_OPDRACHT:_
Som elke afzonderlijke termijn op die de gegeven tekst over het beroep tegen OCMW-beslissingen noemt, en geef per termijn aan waarvoor die geldt.

_GEGEVEN TEKST:_
___

Dit beroep moet ingesteld worden binnen de drie maanden op straffe van verval, bij verzoekschrift afgegeven aan of aangetekend gericht tot de griffie van de arbeidsrechtbank.
De termijn van drie maanden loopt, naargelang het geval, vanaf : - de kennisgeving van de beslissing bedoeld in artikel 21, § 4; - de dag na het verstrijken van de termijn waarin de beslissing uiterlijk had moeten worden betekend in toepassing van artikel 21, §§ 1 en 4 ».
Met toepassing van artikel 21, § 1, eerste lid, van dezelfde wet, neemt het openbaar centrum voor maatschappelijk welzijn zijn beslissing in verband met een aanvraag tot toekenning van het recht op maatschappelijke integratie binnen dertig dagen na ontvangst van de aanvraag. De beslissing moet op schrift worden gesteld en met redenen worden omkleed, en moet de vermeldingen bevatten die zijn opgesomd in paragraaf 3 van artikel 21 van dezelfde wet. Krachtens paragraaf 4 van dezelfde bepaling wordt de beslissing binnen acht dagen bij aangetekende zending of tegen ontvangstbewijs aan de betrokkene betekend.
De verwijzende rechter is van oordeel dat krachtens het voormelde artikel 47, § 1, in fine, het beroep tegen een beslissing van het openbaar centrum voor maatschappelijk welzijn in verband met een aanvraag tot leefloon waarvan geen kennis werd gegeven aan de aanvrager, op straffe van verval had moeten zijn ingesteld binnen de termijn van drie maanden volgend op de uiterlijke datum waarop de beslissing van het centrum had moeten zijn betekend.
B.1.2. Het Hof beperkt zijn onderzoek tot de kwestie van het aanvangspunt van de termijn om beroep in te stellen wanneer een O.C.M.W. niet heeft geantwoord op een aanvraag tot het verkrijgen van een leefloon. Het behandelt dus niet de algemene kwestie van de beroepen die in andere aangelegenheden kunnen worden ingesteld tegen een administratie in geval van stilzwijgen van die laatste.
B.2. In de eerste prejudiciële vraag wordt aan het Hof gevraagd of het derde lid, laatste streepje, van het voormelde artikel 47, § 1, bestaanbaar is met de artikelen 10 en 11 van de Grondwet, al dan niet in samenhang gelezen met artikel 6 van het Europees Verdrag voor de rechten van de mens en met het algemeen beginsel van de rechten van de verdediging, in zoverre het een verschil in behandeling in het leven roept tussen de personen die een leefloon hebben aangevraagd en de sociaal verzekerden op wie artikel 23, eerste lid, van de wet van 11 april 1995 tot invoering van het Handvest van de sociaal verzekerde (hierna : « het Handvest van de sociaal verzekerde ») wordt toegepast.

___

_AANGELEVERD MATERIAAL:_
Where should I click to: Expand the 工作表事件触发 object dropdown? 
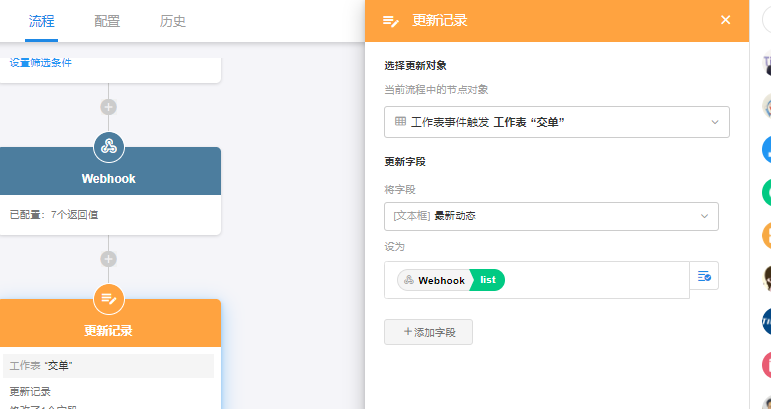coord(715,122)
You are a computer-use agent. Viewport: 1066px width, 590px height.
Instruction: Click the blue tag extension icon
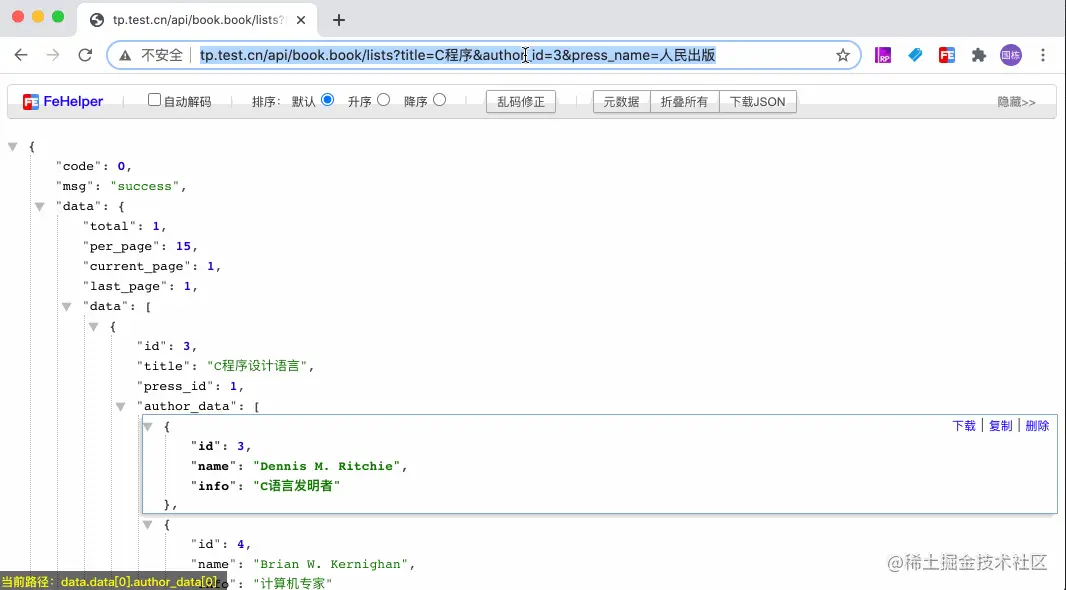tap(915, 55)
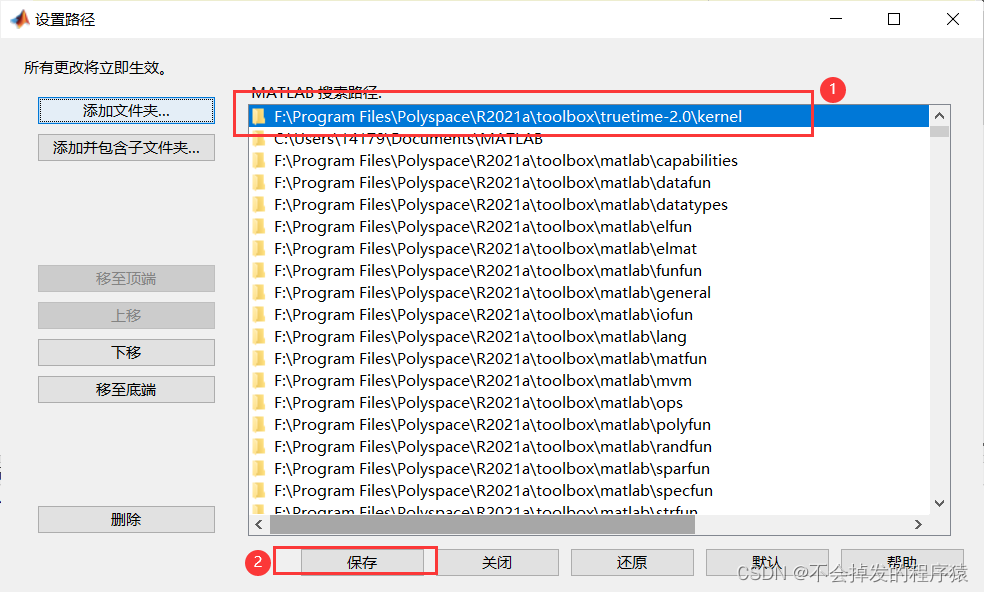The width and height of the screenshot is (984, 592).
Task: Select the matlab\lang path entry
Action: coord(400,336)
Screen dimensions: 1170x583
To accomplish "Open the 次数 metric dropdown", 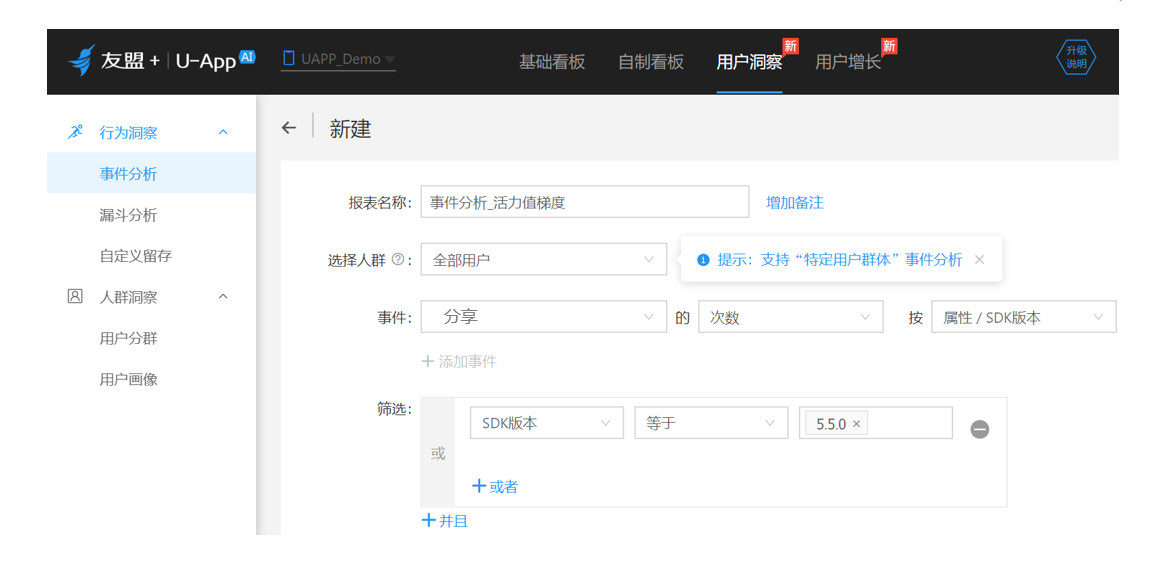I will point(790,317).
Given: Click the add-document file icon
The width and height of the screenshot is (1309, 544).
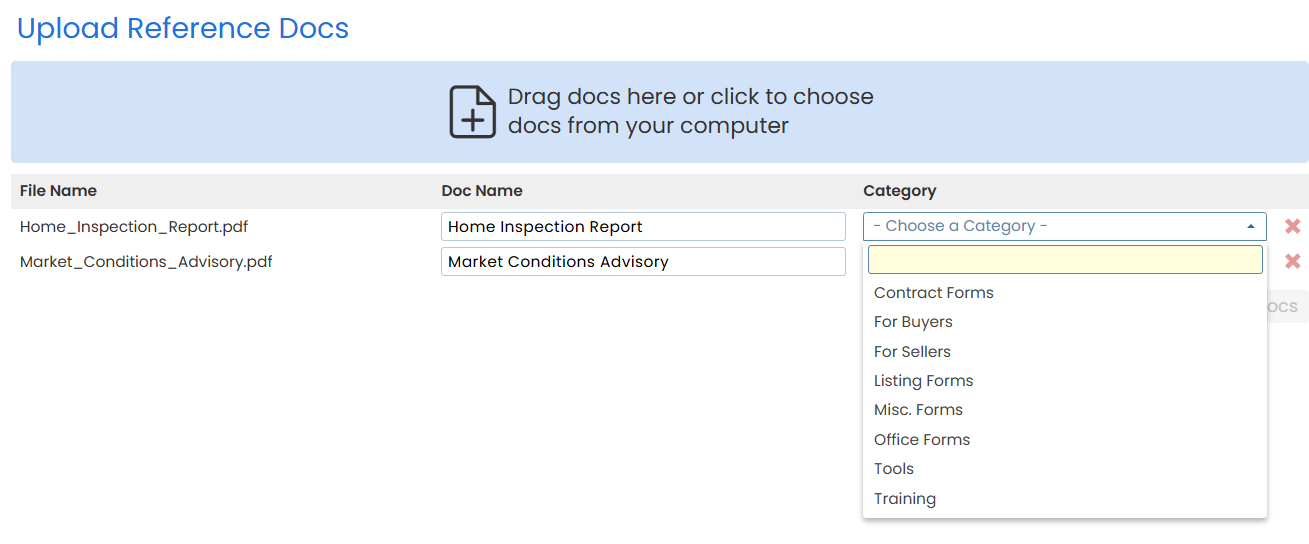Looking at the screenshot, I should (472, 112).
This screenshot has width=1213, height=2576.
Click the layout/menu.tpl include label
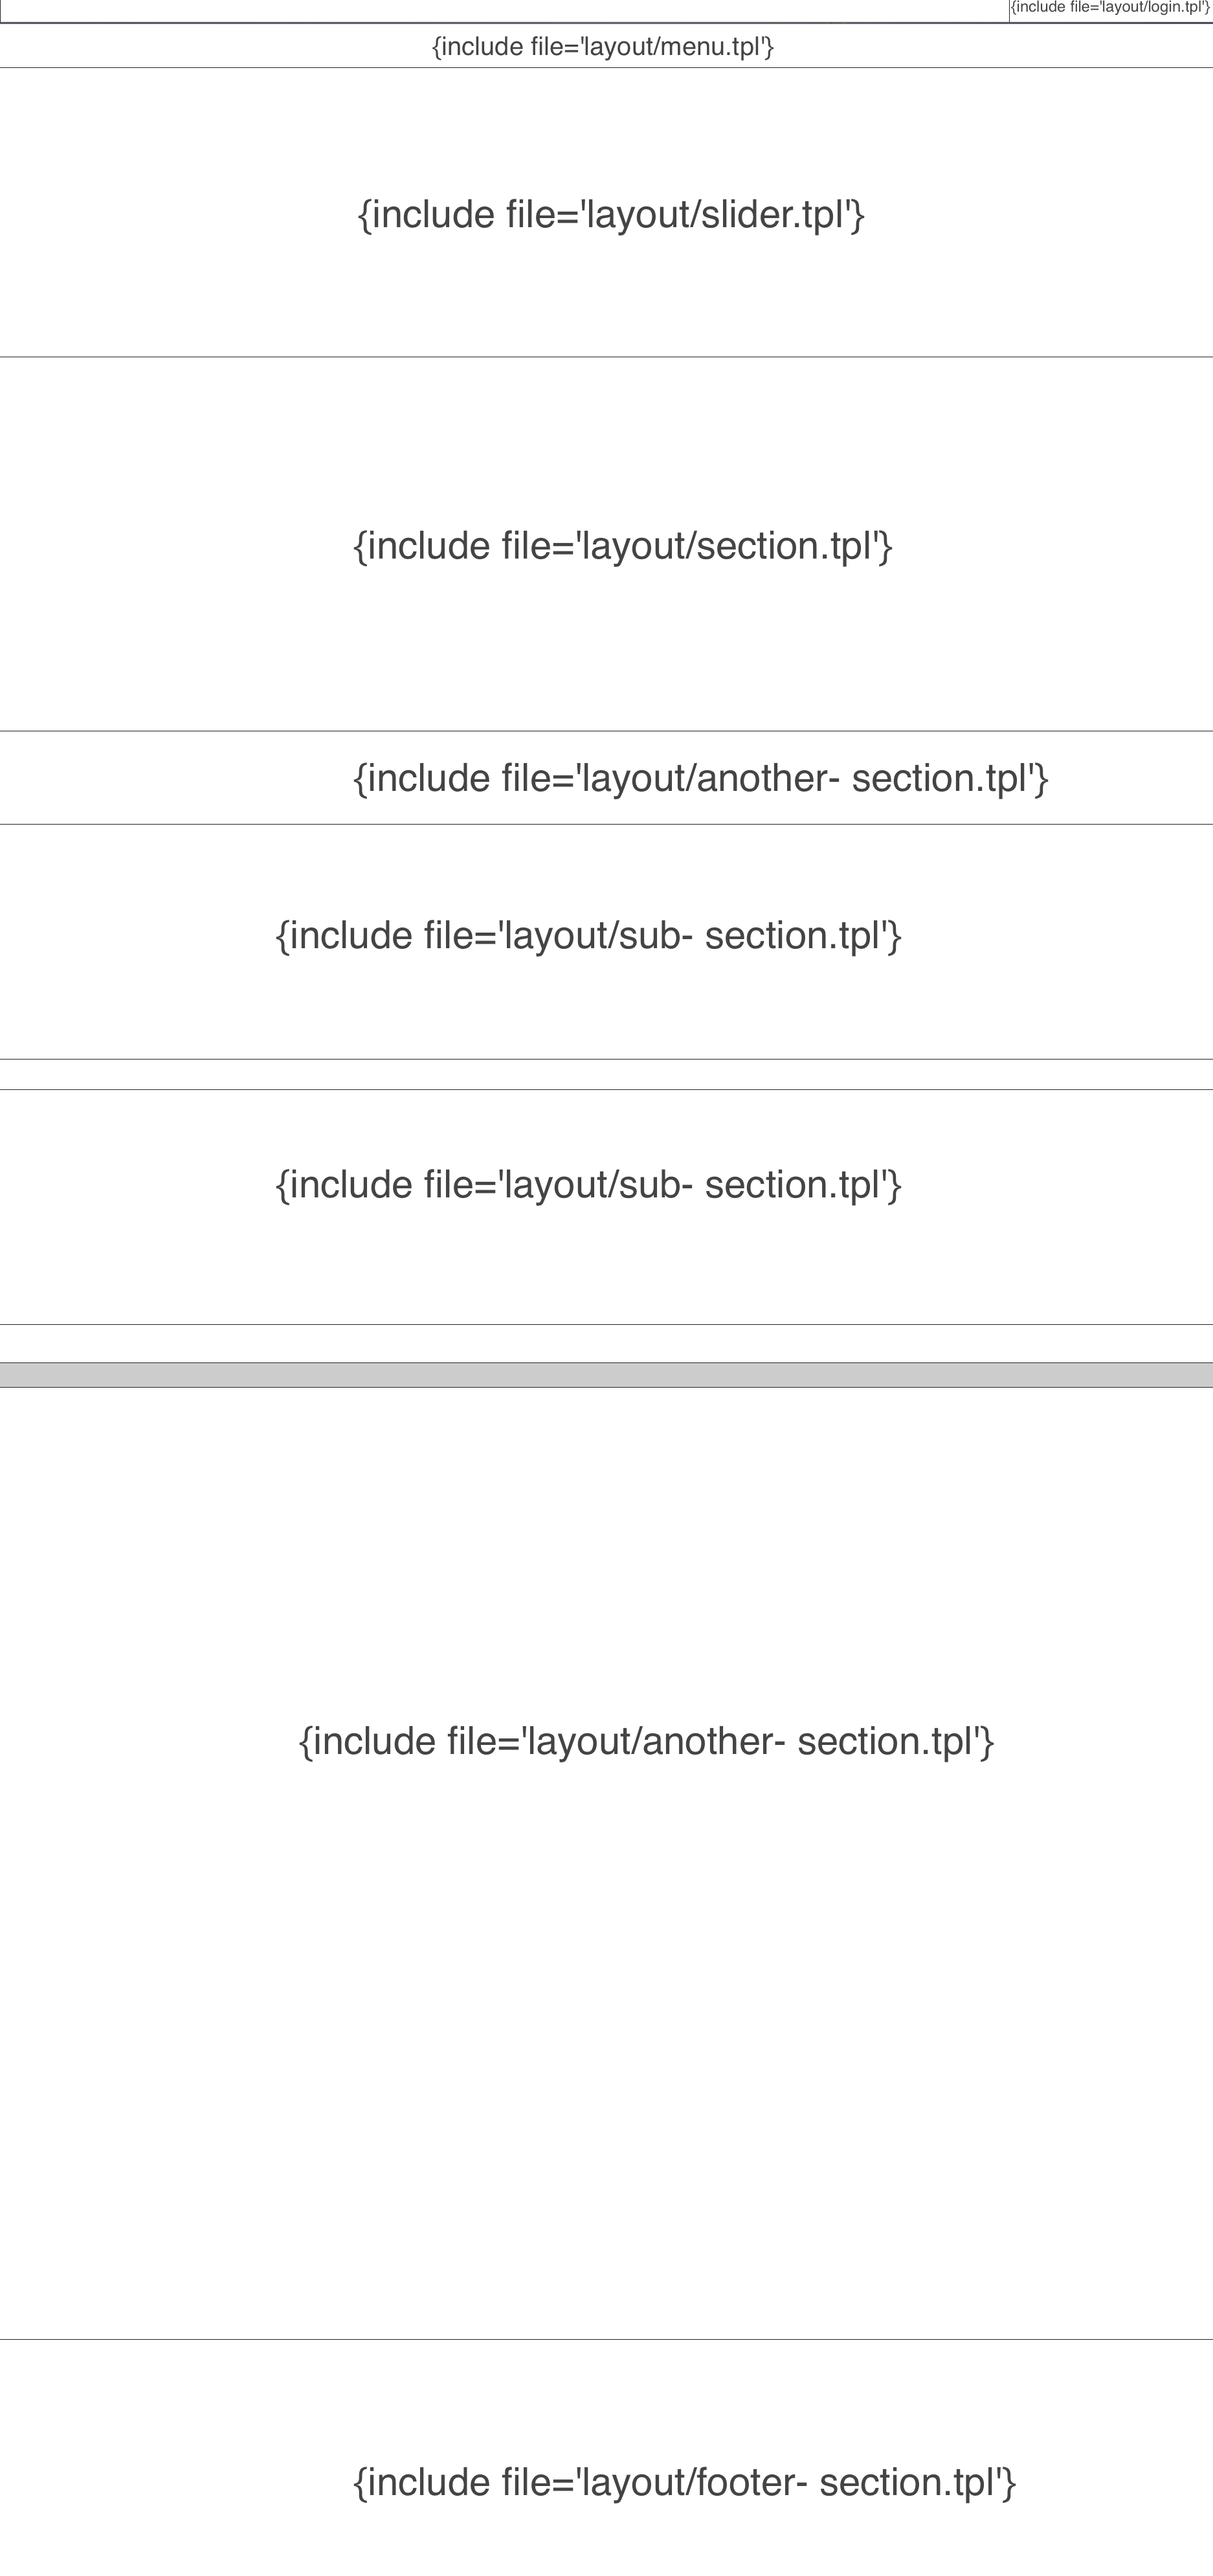602,47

___

_OPLOSSING:_
- Drie maanden: termijn om op straffe van verval beroep in te stellen bij de griffie van de arbeidsrechtbank.
- Dertig dagen: termijn na ontvangst van de aanvraag waarbinnen het openbaar centrum voor maatschappelijk welzijn beslist over een aanvraag tot toekenning van het recht op maatschappelijke integratie.
- Acht dagen: termijn waarbinnen de beslissing bij aangetekende zending of tegen ontvangstbewijs aan de betrokkene wordt betekend.